Indeed, it only ties observations within the same event together. Those events don't necessarily indicate paired cameras, so as you write, you need more metadata in the deployment table for that.

The examples given in the documentation are "season:winter 2020 | grid:A1" which refers to a survey season or a geographic areas throughout which certain cameras were deployed. So, in order to use those fields to indicate camera pairs, that would need to be indicated (in a standardized way) somewhere in the metadata else automated code could pair up all the camera in the same geographic area or survey.

Indeed. The purpose of deploymentGroups is to offer flexibility, but at the detriment of being clear. For example, it could be used in a particular way for a study (or collective of studies) to support a specific analysis, but that study (group) then needs clear rules on how to populate it as well as clarify it in metadata. The same would be true for paired deployments, but it's a much more common use case, so a dedicated field might be good.

In my view a locationID should directly translate to a point defined by lat/long coordinates

Yes! And I completely agree with the rest of your text and example. That is how locationID is intended. In my example (on the cardinality of locationID) I was only trying to indicate that a locationID is not necessarily only shared by two physical cameras deployed at the same time. It can also be shared by deployments of one cameras over time. If that doesn't affect analysis of paired cameras, then I think this is a good field to use.


Given all that, do you still see a benefit of having a pairID field in the deployments table? Or is locationID sufficient, in which case we could update the definition to clarify that.

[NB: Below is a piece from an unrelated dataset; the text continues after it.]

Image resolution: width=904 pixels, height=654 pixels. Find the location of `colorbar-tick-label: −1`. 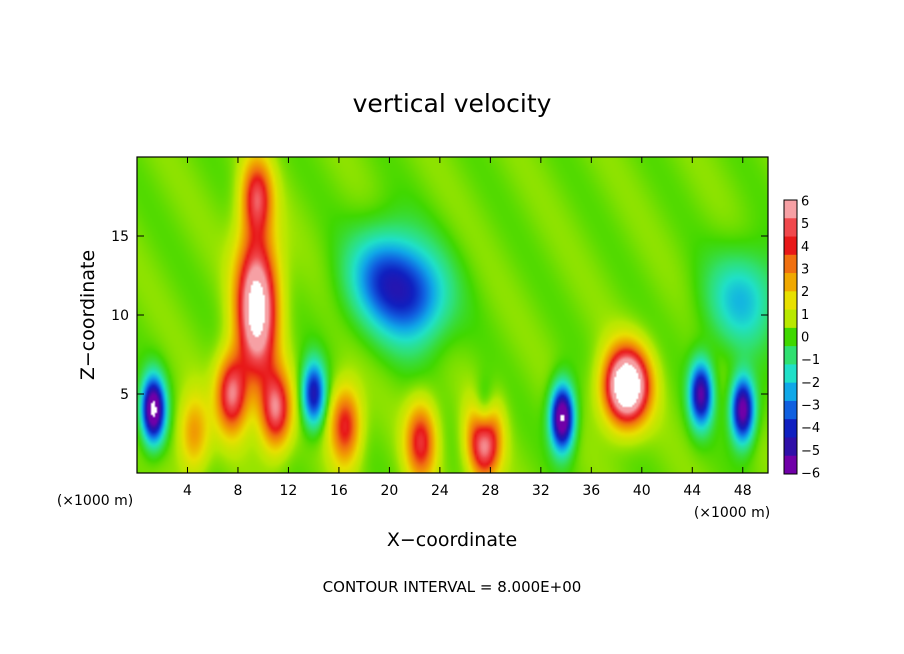

colorbar-tick-label: −1 is located at coordinates (810, 360).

ben-norton commented 1 year ago

I recommend against using locationID. A paired deployment is a specific grouping of deployments based a design decision, not a location. They happen to be at the same location, but that's not the reason they are paired, nor does it provide any context to the design of the deployment. Using locationID is convenient and pragmatism is important, but I hesitate when that factor comes at the expense of important context such as the case here. Paired deployment are the most common use case, but there are many deployment group designs. These are thoughtful and intentional designs to answer a specific research question. This context should be preserved in some way since it has an significant impact on analysis. In regards to pairID, that would solve this specific use case and it is the most common but the scope is very limited. You could add a validation that verifies that each pairID is associated with two and only two deployments, but that's cumbersome. If the field is used for any purpose other than a paired deployment, you lose context resulting in an unreliable data point. Peter I think you know where I am going with this. :) I think another table is the only viable way to handle them. It also covers every use case both now and in the future.

peterdesmet commented 11 months ago

I think this use case has been mostly resolved/answered. No changes to the standard are required.